Fleshy, writhing protuberances sprouted from the spherical body like giant worms, and a soft gasp and a clatter came from behind the tapestry where Taersel was hiding. A moment later, a crossbow bolt whipped across the floor of the chamber with a loud and vicious crack.
Eyes opened in the ends of the still-growing stalks. The tapestry was drawn aside by an invisible hand to reveal the dark mouth of a passage beyond, and lying sprawled on its stones, the motionless, facedown form of Taersel, a crossbow still clutched in his nerveless hands. Thin wisps of smoke rose from what remained of the protective amulets he’d worn about his wrists.
“It is not wise,” the cold voice of the eye tyrant said silkily, “to threaten ‘our kind.’”
Manshoon stared into its many clustered eyes and replied steadily, “I am too useful to expend, and too wise to mean by this what you accuse me of. The man is as useful to me as I am to you. I trust he has not been harmed.”
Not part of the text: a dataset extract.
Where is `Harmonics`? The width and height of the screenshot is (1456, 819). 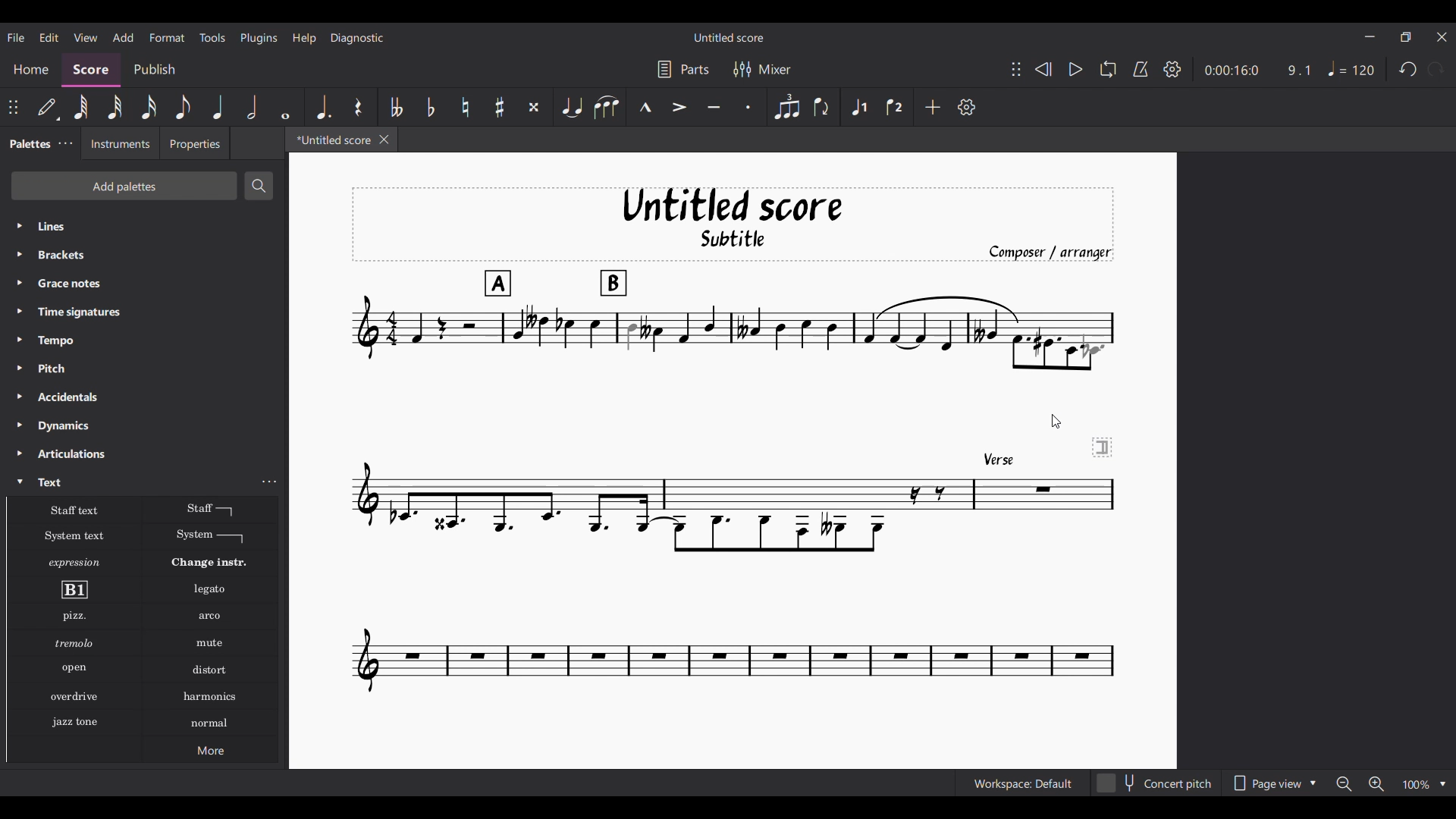 Harmonics is located at coordinates (210, 697).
“He has not been harmed … yet.” The beholder grew larger, its eyes flashing yellow in displeasure. “Unless he takes great care, however, that day will soon come.”
* * * * *
“Unless you take great care,” Lord Chess said, leaning forward in his chair in an inner room of another tower, not far away, “that day will soon come.”
The other nobles at the table shifted in their own chairs. Some hid their nervousness by flamboyant sips of the potent golden lion-wine of Mulhorand in their goblets. Others smiled in a superior manner and settled themselves into even more indolent poses in the great, fine-carved chairs in which they lounged.
“We have no fear of upstart priests, nor of ambitious merchants elsewhere in the Realms,” one said with a practiced sneer. “Our fathers smashed such foes in their dayand their fathers, too, before that. Why should we quake at such news? The least of our guards will destroy them.”